-- Start Quoted text --

Perhaps the greatest difficulty was mustering the discipline to mark the road taken so that anyone with a C compiler can follow.
The earliest generations of our compiler reside in vm.c
:
$ cc -O2 vm.c -o vm
When run without arguments, this program gets each compiler to compile its
successor, which results in a series of numbers that we output to raw
:
$ ./vm > raw
These numbers are a compiled form of the barely.hs
compiler. The vm run
command reads this raw
file and interprets it to compile a given Haskell
file:
$ echo "prependH s = 'H':s;" > /tmp/example.hs $ echo "ello, World!" | ./vm run /tmp/example.hs
It only accepts code that type-checks. Moreover, the (⇐)
operator is
undefined and disallows mixing the (++)
operator with (:)
unless its fixity
has been declared. This conflicts with the examples bundled with
my IOCCC entry. The vm ioccc
command
inserts code to fix these issues:
$ ./vm ioccc fib.hs
The compilers thus far expect pure functions as input. The last function should
have type String → String
, and we implicitly wrap it in the interact
function from the standard Haskell Prelude during compilation.

-- End Quoted text --
-- Start Listed entries --

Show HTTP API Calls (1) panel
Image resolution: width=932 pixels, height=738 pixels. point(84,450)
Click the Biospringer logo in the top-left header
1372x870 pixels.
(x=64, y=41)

-- End Listed entries --

■ Requirements ■
1. In the compiler bootstrapping text, which file holds the earliest generations of the compiler?
2. Continue the text about bootstrapping the Haskell compiler from where it stops.

■ Responses in order ■
1. vm.c

2.
The effectively.hs
compiler bucks the trend. It assumes the last function
has type IO ()
, and treats it like main
in a standard Haskell program.
It also has support for FFI.
The lonely.hs
compiler is the first generation with a main function of
type IO ()
. It also outputs C code that should be appended to rts.c
.
In sum, after running the above to produce raw
, we can build a standalone
compiler with:
$ (cat rts.c; ./vm run effectively.hs < lonely.hs) > lonely.c $ cc -O2 lonely.c -o lonely
(A few generations later, our virtually.hs
compiler bundles the runtime
system with the output, so the cat
is no longer needed.)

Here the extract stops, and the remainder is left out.